Gisèle a décidé de se tenir debout afin que «la honte change de camp». Cette femme droguée par son mari et violée à son insu par plus de 70 hommes a refusé que le procès se tienne à huis clos. Gisèle veut parler — et elle veut surtout lancer un cri d’alarme.

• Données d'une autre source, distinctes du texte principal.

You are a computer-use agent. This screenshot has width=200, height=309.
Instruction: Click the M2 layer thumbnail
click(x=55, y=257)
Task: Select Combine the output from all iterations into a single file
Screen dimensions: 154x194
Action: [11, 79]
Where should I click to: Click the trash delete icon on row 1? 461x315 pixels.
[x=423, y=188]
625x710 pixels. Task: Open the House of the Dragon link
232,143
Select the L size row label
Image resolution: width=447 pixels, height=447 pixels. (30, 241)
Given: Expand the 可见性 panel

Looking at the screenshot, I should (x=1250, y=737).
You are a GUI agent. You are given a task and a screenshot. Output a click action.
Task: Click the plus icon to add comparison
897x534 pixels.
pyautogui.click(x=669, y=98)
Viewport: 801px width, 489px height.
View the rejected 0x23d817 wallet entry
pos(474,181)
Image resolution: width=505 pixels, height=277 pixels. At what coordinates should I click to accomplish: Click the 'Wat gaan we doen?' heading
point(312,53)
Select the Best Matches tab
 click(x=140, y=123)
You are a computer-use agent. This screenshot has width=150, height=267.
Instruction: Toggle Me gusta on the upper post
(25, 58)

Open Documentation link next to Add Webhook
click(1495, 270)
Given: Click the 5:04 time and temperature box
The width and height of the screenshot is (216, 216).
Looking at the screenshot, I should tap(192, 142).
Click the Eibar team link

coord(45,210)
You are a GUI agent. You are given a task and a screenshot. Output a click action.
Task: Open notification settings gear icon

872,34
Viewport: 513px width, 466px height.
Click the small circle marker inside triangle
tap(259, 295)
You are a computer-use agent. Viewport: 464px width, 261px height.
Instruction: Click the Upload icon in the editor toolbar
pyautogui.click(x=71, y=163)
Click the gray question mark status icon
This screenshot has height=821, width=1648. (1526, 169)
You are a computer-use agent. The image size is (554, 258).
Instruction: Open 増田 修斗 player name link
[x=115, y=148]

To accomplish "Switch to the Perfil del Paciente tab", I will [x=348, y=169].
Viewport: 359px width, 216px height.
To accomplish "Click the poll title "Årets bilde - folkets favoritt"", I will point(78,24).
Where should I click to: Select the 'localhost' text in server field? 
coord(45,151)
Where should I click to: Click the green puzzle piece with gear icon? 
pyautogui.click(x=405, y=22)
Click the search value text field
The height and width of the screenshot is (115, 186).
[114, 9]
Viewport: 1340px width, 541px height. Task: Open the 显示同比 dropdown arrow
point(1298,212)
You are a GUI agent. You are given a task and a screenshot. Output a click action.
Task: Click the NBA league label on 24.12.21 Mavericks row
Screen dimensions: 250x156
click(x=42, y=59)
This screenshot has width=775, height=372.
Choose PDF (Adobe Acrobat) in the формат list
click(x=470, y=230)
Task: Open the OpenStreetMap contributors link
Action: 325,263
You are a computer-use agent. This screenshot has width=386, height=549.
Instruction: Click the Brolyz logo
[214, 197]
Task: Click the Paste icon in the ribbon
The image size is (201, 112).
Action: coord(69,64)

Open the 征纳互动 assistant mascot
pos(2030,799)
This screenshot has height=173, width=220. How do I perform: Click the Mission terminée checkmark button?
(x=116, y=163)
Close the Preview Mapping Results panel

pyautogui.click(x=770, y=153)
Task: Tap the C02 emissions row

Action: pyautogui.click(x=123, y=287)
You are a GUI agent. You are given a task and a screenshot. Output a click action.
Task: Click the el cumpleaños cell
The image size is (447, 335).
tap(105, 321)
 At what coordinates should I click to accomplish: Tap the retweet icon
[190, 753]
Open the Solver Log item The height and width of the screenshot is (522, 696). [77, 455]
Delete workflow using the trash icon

Gisèle Pélicot, 60 ans, incarne pour moi un exemple de courage ultime. Violée et violentée sur une période de dix ans alors qu’elle était assommée par les somnifères donnés par Dominique Pélicot (dont elle se divorce), salie dans son estime, son être, toutes ses fibres, Gisèle reste digne. Et droite.
J’ai lu les reportages entourant cette affaire et l’ouverture du procès, lundi, en France. J’ai vu les images, les vidéos. Et c’est vers elle que toutes mes pensées se tournent. Je la trouve immensément grande.
Elle a pensé mettre fin à ses jours lorsque les policiers l’ont interpellée, chez elle, un matin. Je ne peux qu’imaginer: «Madame, voici votre histoire…»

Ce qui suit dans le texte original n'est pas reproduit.